Local colour (in black & white)

On a college field trip to Scotland, in the Cairngorms, I was wandering about aimlessly. I’d been given a Praktika, as had others in turn, and told to spend a day documenting the landscape. It rained most of the time that week and the students mostly kept to the cover of the Aviemore Centre and the old railyards, the cinder-blocks and ruined buildings providing an aesthetically pleasing photo-opportunity. As we were recently schooled in the abstract expressionist style of Aaron Siskind, the rusting Texaco tankers, peeling weathered signs and crumbling ice rink proved irresistible to most.

To avoid the others I took a bus out of town and wandered off into the forest. There I came upon a small wooden bungalow. Standing in front was a man who asked me, “Are ye looking for some Page Three birds to photograph? You’ll be out of luck here.” I took his picture instead. He then asked me if I’d like to photograph his birds, which were stuffed. He was a retired ornithologist and had a house full of them. He made me a cup of tea and told me all about the joys of taxidermy. It was dark inside. I had no flash and no idea of how to use one anyway. I didn’t know anything about exposure or ASA film speeds, so none of those came out. I only have this first photograph, in a moment between the rain showers.

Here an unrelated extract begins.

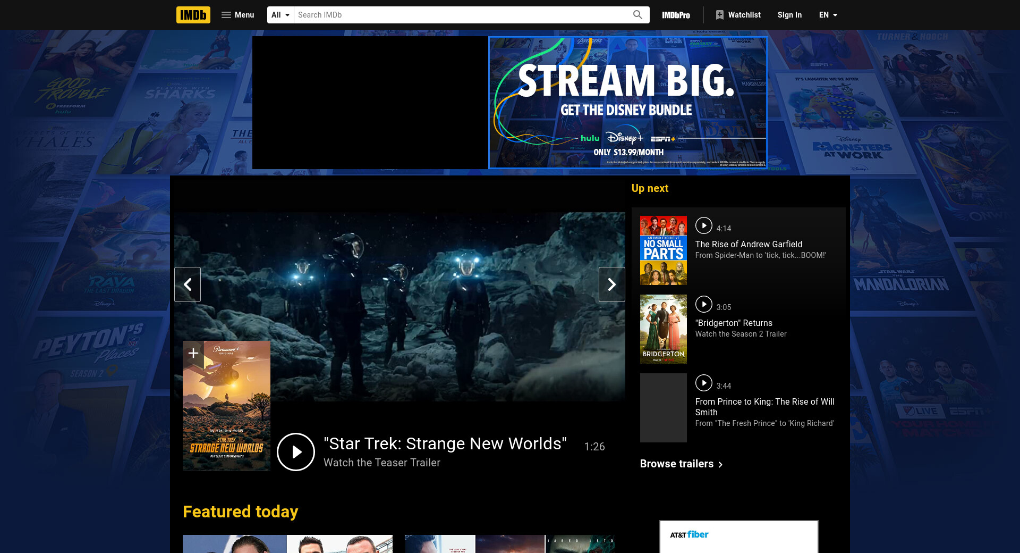Viewport: 1020px width, 553px height.
Task: Open the No Small Parts thumbnail
Action: coord(663,250)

He then sent me to visit his neighbour, Mrs Black. He said she had lived in the area all her life and could tell some fine tales. He sent me off in her direction, ‘just down the way there’ – which turned out to be another hours walk. I decided this day that having a camera was a good way to meet people you wouldn’t normally meet, be invited into their homes and learn something about their lives. That much hasn’t changed, at least for me, enjoying unexpected narratives and encounters. While we’ve moved a long way from analogue and processing 35 mm film strips in chemical tanks, still the photograph begins a conversation.

That summer, when the rains stayed away, I borrowed another Praktika from a friendly lecturer, with an additional 35mm wide angle lens, and spend four weeks walking around Dorset getting the hang of it. En route I met people like Sir Joseph Weld, Lord Lieutenant of Dorset at Maumbury Rings, fairground hawkers and traveling boxers on the Isle of Portland, dancers lovingly practising their delicate steps at dawn in the grounds of Pontin’s Holiday Camp, Osmington Mills. Along the way I encountered the denizens of the Piddle Valley, a relationship I have maintained.

It was a beginning of a love affair with the photographic image, recently rekindled by reading Geoff Dyer’s ‘The Ongoing Moment’ and admiring the work of Alec Soth.